Prior to the approval of Redemplo and Olezarsen, the only treatment options for those with FCS were to follow a highly fat-restricted diet, exercise, and eliminate alcohol and simple carbohydrates, and those in the EU have been able to receive Volanesorsen since 2019. Even with the lifestyle changes, Ballantyne said, it is still difficult for those with FCS to lower their triglycerides.

“It was frustrating that there was a genetic disorder that we simply could not treat,” he said.

Ballantyne suggested that the lipid profile of anyone with pancreatitis should be checked, and that high triglycerides are a red flag for FCS. When triglycerides are over 880, patients have chylomicrons, large particles full of triglycerides from the diet, which doctors should recognize as a risk for pancreatitis.

In Julie’s case, after giving birth, she was hospitalized every month for two years due to her pancreatitis episodes. She was missing precious moments with her infant son and husband. Looking for answers, she underwent multiple surgeries over the next seven years, including a radical hysterectomy at 34 that would prevent her from having the large family she dreamed of. Still no diagnosis. No answers.
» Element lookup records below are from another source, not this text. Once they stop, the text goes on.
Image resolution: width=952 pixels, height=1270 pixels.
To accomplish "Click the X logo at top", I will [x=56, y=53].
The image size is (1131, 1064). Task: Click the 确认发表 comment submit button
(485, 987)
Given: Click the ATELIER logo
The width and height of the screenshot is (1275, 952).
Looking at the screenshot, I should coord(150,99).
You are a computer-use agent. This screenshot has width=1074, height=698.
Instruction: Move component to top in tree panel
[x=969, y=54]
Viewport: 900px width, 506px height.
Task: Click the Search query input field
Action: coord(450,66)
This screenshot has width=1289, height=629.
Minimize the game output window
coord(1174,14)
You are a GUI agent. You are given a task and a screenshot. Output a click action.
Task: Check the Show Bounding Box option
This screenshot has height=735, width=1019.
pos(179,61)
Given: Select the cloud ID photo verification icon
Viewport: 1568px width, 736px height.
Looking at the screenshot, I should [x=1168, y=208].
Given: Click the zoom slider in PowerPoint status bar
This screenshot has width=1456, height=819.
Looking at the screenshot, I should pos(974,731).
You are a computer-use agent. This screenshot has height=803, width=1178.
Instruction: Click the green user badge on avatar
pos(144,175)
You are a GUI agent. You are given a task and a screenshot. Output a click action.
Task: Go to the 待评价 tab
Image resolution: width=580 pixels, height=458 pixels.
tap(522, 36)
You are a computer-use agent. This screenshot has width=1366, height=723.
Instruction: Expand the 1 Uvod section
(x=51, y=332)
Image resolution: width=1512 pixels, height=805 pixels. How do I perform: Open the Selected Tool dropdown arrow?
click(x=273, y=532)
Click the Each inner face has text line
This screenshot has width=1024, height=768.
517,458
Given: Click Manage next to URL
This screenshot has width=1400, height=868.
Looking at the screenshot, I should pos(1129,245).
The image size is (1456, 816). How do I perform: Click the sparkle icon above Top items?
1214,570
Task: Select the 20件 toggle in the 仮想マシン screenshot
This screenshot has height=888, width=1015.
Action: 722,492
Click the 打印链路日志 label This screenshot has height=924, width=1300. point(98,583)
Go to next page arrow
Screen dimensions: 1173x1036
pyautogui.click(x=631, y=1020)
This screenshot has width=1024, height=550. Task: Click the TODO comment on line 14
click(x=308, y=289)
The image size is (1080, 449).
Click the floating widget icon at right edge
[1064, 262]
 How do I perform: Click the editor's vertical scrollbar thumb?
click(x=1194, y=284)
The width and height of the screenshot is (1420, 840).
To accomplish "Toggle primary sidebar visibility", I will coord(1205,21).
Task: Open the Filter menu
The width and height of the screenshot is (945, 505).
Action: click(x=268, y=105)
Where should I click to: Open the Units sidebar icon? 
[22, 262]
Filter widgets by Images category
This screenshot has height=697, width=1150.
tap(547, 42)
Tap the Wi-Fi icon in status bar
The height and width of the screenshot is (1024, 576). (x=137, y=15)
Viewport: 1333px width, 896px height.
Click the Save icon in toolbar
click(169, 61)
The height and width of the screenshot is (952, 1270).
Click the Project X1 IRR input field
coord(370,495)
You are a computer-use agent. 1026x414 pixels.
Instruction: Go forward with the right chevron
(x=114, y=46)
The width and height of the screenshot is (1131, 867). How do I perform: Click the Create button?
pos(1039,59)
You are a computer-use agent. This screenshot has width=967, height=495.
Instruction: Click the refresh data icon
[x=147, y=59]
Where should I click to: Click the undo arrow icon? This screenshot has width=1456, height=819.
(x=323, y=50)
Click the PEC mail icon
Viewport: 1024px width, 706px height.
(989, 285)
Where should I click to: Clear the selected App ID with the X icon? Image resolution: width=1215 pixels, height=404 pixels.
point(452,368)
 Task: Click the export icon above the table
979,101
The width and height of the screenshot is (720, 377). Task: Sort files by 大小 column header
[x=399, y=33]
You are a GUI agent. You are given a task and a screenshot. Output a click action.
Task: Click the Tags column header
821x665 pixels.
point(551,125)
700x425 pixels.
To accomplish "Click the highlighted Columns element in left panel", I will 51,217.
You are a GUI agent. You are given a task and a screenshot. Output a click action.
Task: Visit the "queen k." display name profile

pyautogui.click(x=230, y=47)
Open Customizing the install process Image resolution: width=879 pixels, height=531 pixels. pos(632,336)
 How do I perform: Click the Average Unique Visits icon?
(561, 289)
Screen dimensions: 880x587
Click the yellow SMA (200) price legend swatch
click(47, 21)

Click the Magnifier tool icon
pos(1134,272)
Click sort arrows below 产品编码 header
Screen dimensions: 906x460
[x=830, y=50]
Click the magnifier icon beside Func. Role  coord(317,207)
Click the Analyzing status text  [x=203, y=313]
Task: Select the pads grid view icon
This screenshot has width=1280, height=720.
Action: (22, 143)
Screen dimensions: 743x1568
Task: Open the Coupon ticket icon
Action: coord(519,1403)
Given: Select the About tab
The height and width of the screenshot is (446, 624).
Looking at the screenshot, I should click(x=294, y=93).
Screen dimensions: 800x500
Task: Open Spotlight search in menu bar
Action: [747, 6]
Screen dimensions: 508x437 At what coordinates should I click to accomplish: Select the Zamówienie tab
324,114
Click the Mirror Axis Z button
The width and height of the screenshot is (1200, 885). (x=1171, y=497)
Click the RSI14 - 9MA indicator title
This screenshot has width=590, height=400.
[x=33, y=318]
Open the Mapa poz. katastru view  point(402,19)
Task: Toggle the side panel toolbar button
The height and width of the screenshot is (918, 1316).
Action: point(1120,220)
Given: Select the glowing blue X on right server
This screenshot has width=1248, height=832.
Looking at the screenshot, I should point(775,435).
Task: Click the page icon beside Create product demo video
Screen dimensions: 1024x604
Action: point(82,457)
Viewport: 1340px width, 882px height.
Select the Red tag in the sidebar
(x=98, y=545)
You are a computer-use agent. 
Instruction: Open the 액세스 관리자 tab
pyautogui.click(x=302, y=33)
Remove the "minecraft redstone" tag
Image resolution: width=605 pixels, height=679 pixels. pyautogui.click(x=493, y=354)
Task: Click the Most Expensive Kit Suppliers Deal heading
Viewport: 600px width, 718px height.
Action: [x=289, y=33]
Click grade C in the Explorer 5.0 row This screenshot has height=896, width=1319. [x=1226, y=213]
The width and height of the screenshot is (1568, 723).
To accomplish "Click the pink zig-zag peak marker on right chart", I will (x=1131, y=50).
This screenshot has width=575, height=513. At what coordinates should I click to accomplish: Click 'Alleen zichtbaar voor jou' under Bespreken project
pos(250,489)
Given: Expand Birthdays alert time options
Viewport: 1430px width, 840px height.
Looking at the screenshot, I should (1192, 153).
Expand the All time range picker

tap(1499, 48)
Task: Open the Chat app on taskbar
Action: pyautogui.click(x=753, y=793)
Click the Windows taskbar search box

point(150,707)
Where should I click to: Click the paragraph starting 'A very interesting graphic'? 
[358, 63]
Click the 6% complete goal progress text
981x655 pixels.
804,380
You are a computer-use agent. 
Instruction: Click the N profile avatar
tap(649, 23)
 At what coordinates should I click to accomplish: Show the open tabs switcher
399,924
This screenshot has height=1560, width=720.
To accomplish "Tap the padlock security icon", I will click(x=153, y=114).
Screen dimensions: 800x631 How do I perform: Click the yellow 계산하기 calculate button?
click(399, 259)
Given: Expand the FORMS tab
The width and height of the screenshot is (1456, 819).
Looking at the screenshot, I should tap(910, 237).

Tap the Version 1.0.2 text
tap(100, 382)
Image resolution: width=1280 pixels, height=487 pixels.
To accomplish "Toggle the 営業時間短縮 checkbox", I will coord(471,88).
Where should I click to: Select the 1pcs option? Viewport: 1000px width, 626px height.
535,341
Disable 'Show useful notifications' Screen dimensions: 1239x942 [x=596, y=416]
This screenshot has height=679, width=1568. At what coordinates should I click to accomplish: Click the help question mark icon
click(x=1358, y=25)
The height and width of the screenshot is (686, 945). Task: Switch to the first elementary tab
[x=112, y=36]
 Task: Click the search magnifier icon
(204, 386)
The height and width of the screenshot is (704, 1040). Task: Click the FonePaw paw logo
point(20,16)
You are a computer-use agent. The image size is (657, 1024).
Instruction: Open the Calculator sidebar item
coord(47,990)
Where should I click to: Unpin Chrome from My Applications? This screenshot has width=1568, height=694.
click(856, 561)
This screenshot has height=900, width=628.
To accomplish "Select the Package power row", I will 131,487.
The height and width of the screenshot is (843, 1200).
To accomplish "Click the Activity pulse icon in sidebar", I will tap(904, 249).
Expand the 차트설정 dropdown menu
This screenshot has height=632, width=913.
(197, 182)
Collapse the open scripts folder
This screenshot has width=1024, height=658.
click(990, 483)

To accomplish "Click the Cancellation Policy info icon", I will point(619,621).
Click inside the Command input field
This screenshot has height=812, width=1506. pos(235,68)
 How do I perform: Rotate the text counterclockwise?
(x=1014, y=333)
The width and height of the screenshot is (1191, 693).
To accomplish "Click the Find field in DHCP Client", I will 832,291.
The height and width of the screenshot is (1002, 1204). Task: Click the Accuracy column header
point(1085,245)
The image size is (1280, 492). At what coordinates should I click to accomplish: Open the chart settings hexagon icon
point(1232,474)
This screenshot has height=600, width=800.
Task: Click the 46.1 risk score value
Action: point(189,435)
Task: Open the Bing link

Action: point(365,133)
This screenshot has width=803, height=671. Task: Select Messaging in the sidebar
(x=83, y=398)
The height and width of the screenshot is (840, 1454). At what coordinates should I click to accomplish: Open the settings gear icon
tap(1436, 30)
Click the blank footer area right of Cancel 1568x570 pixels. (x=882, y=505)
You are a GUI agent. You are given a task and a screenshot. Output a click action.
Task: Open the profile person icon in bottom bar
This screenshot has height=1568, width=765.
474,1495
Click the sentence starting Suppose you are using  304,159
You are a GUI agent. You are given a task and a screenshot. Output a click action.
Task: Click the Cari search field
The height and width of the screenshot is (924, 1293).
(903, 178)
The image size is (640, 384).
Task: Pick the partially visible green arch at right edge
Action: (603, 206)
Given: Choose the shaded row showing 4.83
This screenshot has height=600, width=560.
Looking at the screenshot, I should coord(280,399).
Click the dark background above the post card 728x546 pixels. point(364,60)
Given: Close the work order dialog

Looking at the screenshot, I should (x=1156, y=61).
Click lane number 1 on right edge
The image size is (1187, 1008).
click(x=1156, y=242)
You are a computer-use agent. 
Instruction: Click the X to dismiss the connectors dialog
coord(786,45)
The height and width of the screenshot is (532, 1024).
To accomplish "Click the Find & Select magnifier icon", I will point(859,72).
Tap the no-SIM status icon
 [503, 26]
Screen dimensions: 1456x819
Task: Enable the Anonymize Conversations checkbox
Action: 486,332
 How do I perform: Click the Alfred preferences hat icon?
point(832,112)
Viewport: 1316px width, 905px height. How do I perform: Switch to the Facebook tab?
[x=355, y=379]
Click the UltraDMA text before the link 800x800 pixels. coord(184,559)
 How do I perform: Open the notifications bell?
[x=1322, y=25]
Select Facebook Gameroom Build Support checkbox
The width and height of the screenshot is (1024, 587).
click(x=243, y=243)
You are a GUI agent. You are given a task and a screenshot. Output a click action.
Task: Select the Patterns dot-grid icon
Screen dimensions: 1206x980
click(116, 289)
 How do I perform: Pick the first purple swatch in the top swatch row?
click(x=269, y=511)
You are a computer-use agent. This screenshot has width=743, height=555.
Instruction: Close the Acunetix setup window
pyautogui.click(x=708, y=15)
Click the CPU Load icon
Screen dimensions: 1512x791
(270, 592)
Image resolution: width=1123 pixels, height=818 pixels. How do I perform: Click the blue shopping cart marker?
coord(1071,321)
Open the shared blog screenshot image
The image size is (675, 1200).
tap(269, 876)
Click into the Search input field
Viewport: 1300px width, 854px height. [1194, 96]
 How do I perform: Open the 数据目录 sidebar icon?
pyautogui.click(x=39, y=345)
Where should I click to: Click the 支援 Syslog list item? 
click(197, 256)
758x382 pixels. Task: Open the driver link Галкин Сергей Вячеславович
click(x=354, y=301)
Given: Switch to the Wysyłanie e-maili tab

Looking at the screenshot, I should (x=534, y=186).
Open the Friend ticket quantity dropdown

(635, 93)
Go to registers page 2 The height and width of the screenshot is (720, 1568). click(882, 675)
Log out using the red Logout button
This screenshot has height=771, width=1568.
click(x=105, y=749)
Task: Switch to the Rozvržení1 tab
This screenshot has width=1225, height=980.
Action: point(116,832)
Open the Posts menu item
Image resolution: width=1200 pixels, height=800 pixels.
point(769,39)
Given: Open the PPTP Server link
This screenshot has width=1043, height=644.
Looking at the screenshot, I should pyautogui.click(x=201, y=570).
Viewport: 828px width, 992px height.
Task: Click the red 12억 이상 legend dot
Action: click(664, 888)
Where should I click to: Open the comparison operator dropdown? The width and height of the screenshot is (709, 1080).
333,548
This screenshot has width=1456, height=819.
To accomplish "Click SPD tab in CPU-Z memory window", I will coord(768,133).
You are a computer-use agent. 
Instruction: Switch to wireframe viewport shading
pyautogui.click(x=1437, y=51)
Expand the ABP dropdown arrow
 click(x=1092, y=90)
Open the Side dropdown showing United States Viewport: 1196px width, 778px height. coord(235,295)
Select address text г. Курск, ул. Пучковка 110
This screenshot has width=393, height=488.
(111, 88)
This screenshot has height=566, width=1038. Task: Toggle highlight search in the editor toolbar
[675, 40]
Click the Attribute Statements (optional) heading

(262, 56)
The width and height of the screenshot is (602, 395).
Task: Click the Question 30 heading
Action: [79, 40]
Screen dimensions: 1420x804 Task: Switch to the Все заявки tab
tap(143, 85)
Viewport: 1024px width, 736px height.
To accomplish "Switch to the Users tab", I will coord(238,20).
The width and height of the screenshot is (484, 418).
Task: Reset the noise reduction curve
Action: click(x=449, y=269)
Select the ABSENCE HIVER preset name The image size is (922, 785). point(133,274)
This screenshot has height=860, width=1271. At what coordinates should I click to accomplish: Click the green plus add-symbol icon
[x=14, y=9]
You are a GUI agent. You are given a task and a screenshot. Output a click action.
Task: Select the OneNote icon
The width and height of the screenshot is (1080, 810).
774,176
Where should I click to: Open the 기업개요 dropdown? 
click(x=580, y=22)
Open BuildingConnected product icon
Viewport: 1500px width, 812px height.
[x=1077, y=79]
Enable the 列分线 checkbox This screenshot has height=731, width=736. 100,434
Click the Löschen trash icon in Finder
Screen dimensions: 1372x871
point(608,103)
During a plasma exchange, a practitioner noticed chylomicrons in Julie’s blood. She went home, researched the terms, and found information about FCS, which she brought to her lipidologist. Three months later, she was finally diagnosed with FCS.

PALISADE trial: lower triglycerides and reduced risk of pancreatitis

The approval of Redemplo, announced on November 18, 2025, marks Arrowhead Pharmaceuticals’ first FDA-approved therapy. In January 2025, the FDA accepted Redemplo’s New Drug Application (NDA) based on results from its PALISADE phase 3 trial, and supportive data from its phase 2 SUMMIT program.

In the press release, Christopher Anzalone, Ph.D., President and CEO at Arrowhead Pharmaceuticals, said that “The FDA approval of REDEMPLO is a transformational milestone for Arrowhead. This is a proud moment for all those involved in the discovery and development process and represents new hope for the estimated 6,500 people in the U.S. living with genetic or clinical FCS. This approval, and subsequent launch, marks the beginning of a new chapter in our journey—one rooted in our unwavering commitment to delivering life-changing therapies to patients with serious diseases.”

Redemplo is a small interfering ribonucleic acid (siRNA) conjugated with N-acetylgalactosamine (GalNAc) for targeted liver delivery. Redemplo is approved as an adjunct to diet and is administered as a subcutaneous injection once every three months, which can be done at home.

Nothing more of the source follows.